The exhibition curators set the direction for the exploration of big themes with their title as well as by specifying that the work needed to reflect in some way the artists’ experience of the desert. Not surprisingly then this small exhibition (six artists, thirty-five works) coheres around a quality of essentialism, of fundament – the desert has a way of summoning this response.

Like McManus, Mel Robson, a ceramicist of national repute who has recently arrived in The Centre, has used miniature scale and repeated forms to conjure this encounter with the elemental. The 'stones’ of her series Sticks and Stones,fashioned from slipcast porcelain, evoke a personal present intersecting with the long passage of time. They are river pebbles, worn smooth by countless flows – you can just imagine holding their coolness on your tongue or in the palm of your hand. You can also just imagine Robson, the new arrival, walking in the dry creek beds of the desert, stooping to pick up the originals of these small perfections and discovering in them the surprising memory and promise of flowing water, seeing their pale smoothness reflected in the tall straight trunks and spreading branches of ghost gums, sticks lying beneath them like small bleached bones. With her flawless, unglazed porcelain she has responded to a limpid quality in the desert landscape, a note that is not often sounded.

Mel Robson Sticks and Stones 1 2011, (set of 15), dimensions variable, slip cast porcelain 

The large scale of Suzi Lyon’s work makes for a stimulating contrast, whileher concerns – mounting a critique of the relentless cycle of production and consumption – are very close to those of McManus. There is a cross-over in subject – two of her four sculptural pieces share a title with McManus’ work, Home and Earth – and both artists are concerned about the way in which firing clay causes a permanent transformation of the material, ensuring, in McManus’ words, that it does "not quietly return to earth". Going further, Lyon has constructed her forms using dug local clay, recycled clay, mixed with cow and camel dung, straw, grasses and broken down termite mound, and has used bushfire ash, dung and termite mound as render. They have a moving childlike yet ageless quality – again a link to McManus’ work – drawing as she does on archetypes (two types of tower for Home and Refuge, two types of vessel for Welcome and Earth).

Aesthetically Amanda McMillan’s work could not be more different. She evokes advanced industrial decay, with her sections of broken pipe covered in a dessicated clay skin as if diseased, and a kind of mania in her seemingly rational collection of earths in tiny plastic bags. That she shares the environmental concerns of McManus and Lyon is clear, with her emphasis on the disruption of natural cycles. Her use of clay, however, is less integral to her meaning.

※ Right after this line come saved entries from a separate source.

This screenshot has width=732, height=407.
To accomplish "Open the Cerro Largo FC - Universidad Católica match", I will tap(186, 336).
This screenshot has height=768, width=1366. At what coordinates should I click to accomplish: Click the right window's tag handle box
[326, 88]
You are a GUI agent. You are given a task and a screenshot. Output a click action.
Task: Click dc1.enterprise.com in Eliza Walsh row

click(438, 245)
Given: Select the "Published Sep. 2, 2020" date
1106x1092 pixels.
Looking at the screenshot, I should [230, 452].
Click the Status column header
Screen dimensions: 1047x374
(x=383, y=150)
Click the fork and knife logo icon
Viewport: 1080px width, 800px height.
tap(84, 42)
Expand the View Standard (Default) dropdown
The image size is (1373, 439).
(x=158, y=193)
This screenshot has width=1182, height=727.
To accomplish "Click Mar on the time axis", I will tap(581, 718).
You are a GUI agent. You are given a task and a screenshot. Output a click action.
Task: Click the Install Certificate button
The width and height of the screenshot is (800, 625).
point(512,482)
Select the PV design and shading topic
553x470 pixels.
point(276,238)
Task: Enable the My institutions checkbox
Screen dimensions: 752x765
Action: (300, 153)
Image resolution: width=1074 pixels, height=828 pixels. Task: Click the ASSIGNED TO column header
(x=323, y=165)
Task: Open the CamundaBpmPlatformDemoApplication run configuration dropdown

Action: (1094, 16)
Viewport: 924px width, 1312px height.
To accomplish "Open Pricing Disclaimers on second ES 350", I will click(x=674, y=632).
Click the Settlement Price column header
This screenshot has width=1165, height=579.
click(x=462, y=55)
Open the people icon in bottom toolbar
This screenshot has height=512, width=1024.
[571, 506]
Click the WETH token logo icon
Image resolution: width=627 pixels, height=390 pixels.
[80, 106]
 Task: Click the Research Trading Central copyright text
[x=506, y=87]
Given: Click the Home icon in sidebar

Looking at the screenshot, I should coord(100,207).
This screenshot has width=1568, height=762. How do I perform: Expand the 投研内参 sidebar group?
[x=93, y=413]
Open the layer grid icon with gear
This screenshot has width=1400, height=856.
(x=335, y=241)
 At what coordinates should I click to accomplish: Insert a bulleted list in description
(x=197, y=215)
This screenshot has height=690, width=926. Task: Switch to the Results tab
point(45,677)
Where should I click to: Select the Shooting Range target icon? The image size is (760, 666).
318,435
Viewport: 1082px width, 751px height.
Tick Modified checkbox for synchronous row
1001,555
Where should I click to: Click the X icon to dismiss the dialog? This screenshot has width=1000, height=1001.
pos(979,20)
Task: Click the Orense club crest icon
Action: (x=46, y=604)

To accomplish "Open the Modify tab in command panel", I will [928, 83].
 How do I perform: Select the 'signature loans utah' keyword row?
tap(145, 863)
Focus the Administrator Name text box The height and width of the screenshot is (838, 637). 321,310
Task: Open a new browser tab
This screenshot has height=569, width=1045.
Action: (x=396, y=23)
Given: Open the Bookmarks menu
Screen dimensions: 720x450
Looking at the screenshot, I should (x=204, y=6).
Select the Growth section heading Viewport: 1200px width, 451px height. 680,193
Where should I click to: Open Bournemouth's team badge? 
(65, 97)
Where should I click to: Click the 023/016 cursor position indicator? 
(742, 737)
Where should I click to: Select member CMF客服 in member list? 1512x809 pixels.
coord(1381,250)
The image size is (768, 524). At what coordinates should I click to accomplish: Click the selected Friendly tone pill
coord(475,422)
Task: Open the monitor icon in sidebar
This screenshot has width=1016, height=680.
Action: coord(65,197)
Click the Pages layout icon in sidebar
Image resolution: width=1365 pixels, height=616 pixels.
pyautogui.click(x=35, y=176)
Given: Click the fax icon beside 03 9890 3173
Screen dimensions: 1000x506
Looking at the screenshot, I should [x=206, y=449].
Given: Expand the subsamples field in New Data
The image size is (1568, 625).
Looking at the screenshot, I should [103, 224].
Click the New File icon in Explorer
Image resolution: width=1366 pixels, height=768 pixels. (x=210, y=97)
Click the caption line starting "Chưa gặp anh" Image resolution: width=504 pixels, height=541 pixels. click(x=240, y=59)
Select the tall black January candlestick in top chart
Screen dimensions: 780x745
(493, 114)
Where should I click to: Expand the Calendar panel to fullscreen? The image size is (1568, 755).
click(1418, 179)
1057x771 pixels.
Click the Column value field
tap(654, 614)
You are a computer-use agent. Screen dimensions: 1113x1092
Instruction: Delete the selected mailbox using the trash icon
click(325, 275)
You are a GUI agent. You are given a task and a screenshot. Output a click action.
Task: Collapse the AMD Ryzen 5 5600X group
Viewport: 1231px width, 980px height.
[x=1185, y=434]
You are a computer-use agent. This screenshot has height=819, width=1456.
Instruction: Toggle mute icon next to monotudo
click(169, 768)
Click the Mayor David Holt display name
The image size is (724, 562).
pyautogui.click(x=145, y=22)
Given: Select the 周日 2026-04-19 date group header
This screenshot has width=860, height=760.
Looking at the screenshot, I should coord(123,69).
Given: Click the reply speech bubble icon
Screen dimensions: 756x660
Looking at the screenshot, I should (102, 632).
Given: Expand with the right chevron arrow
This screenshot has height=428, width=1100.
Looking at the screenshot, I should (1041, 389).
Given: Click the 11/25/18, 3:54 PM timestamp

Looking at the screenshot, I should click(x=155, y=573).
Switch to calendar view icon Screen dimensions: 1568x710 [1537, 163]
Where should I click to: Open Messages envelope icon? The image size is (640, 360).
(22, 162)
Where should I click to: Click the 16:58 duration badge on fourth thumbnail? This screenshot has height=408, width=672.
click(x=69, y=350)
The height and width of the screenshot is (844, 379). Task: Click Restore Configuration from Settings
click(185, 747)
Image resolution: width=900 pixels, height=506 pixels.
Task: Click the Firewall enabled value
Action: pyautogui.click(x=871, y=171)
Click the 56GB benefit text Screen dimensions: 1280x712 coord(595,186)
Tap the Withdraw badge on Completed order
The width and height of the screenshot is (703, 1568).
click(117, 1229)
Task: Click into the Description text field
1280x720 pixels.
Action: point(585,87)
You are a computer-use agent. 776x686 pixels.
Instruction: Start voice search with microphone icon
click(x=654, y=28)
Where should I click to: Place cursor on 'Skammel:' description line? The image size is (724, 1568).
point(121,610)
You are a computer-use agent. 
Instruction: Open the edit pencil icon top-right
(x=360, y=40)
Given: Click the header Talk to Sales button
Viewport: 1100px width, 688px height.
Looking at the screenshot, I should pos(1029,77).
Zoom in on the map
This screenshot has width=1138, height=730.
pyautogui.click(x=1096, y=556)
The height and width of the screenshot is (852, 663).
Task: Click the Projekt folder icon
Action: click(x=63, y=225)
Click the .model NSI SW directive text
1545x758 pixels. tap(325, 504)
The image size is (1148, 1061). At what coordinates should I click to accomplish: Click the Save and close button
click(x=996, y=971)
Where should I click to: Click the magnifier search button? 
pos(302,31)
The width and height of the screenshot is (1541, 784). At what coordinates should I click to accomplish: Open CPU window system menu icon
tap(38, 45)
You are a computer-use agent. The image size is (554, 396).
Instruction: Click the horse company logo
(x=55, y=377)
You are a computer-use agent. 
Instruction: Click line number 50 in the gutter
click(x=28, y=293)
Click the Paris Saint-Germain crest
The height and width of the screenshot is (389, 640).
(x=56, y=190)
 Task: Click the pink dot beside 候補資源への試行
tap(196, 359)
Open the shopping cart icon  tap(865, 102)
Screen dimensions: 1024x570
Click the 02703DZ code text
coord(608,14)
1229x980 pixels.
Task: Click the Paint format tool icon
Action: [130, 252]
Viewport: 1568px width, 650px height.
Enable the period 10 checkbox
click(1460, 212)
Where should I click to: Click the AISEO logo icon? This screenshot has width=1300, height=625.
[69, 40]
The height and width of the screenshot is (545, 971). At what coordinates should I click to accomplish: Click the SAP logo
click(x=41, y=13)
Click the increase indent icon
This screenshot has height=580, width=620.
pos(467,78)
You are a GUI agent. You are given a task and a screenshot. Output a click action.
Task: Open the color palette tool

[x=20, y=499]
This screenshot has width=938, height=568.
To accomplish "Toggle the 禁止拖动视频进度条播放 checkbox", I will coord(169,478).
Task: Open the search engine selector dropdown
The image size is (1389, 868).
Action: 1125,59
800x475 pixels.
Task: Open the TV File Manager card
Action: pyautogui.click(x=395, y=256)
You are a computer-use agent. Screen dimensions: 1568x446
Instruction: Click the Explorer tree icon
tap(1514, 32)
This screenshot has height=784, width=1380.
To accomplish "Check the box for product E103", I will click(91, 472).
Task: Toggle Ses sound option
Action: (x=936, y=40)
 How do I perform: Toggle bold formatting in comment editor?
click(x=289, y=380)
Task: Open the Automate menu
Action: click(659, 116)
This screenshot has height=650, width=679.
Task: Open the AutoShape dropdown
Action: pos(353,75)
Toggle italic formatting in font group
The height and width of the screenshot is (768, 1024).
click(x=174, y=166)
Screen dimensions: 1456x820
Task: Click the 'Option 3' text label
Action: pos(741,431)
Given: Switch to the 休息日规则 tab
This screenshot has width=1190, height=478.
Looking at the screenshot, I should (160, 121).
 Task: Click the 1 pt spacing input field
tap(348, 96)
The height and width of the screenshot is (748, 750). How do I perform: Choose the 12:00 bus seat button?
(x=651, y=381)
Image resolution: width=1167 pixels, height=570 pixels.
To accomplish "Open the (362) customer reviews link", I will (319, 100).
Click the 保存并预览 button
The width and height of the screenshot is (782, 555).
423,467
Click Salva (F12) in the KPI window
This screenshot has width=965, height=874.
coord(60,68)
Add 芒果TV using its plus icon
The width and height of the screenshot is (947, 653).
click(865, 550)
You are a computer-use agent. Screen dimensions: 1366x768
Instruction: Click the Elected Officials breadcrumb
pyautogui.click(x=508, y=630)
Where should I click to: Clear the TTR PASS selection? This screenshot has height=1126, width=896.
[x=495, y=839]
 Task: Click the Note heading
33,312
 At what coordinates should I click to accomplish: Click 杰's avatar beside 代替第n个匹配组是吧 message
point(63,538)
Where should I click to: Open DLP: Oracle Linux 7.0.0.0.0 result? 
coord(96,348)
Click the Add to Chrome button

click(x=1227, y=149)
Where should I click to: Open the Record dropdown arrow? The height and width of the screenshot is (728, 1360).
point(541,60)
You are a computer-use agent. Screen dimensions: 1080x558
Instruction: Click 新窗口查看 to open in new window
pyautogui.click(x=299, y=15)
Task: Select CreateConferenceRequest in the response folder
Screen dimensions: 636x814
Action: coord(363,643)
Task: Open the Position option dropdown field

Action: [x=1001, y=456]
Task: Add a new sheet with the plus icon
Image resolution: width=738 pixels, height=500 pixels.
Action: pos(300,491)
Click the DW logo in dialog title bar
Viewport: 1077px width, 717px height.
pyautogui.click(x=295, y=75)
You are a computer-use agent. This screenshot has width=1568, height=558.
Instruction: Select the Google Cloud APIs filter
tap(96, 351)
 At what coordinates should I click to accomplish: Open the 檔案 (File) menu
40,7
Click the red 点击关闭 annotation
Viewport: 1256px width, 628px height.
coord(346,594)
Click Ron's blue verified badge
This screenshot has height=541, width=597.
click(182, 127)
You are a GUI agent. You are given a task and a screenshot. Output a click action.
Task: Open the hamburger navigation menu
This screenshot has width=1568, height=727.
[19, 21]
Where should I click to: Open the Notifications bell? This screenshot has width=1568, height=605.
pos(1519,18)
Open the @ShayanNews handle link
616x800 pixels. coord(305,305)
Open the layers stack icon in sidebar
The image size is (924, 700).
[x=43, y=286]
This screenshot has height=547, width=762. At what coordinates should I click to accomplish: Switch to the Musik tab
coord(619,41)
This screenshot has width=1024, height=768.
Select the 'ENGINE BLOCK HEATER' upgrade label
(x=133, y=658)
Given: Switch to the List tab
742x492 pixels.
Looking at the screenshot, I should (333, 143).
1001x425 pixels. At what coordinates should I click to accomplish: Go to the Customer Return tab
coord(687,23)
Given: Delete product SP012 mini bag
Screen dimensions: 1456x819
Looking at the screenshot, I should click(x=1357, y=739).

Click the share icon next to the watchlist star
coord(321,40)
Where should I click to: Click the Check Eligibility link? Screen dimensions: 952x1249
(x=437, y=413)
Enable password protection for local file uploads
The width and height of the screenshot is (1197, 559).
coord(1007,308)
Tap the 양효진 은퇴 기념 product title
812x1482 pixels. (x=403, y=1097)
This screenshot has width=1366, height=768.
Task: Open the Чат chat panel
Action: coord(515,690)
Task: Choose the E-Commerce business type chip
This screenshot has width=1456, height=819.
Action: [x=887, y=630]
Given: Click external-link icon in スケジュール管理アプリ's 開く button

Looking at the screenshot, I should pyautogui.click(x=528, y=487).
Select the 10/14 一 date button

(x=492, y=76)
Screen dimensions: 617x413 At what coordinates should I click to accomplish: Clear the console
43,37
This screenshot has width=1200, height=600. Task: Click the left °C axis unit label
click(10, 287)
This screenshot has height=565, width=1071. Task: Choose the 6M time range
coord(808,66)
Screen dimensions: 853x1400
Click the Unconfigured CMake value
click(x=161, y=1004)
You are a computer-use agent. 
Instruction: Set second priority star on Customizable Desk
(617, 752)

The cycles of the natural world are intrinsic to the concerns of the two Aboriginal artists Pantjiti Lionel and Patsy Morton. Themes of regeneration are common to both, represented figuratively in applied decoration to their forms. Morton’s hand-pressed coolamons, given their association with nurturing, are well suited to the themes. Lionel’s choice of form appears more arbitrary.

This exhibition was accompanied by a show for emerging ceramicists; a seminar with guest speaker Prue Venables, the creative director of Adelaide’s JamFactory Ceramics Studio; and a well-attended ceramics workshop for young people. As a way of stimulating interest in this art form in the region, of revealing unsuspected practitioners, of teasing out some of ceramics’ contemporary issues, it was certainly a success. I expect we will see a sequel.

Pip McManus Wheel 2011, ceramic with Ernabella terra sigillata slip, found steel, weathered jarrah, 18 x 168 x 10 cm.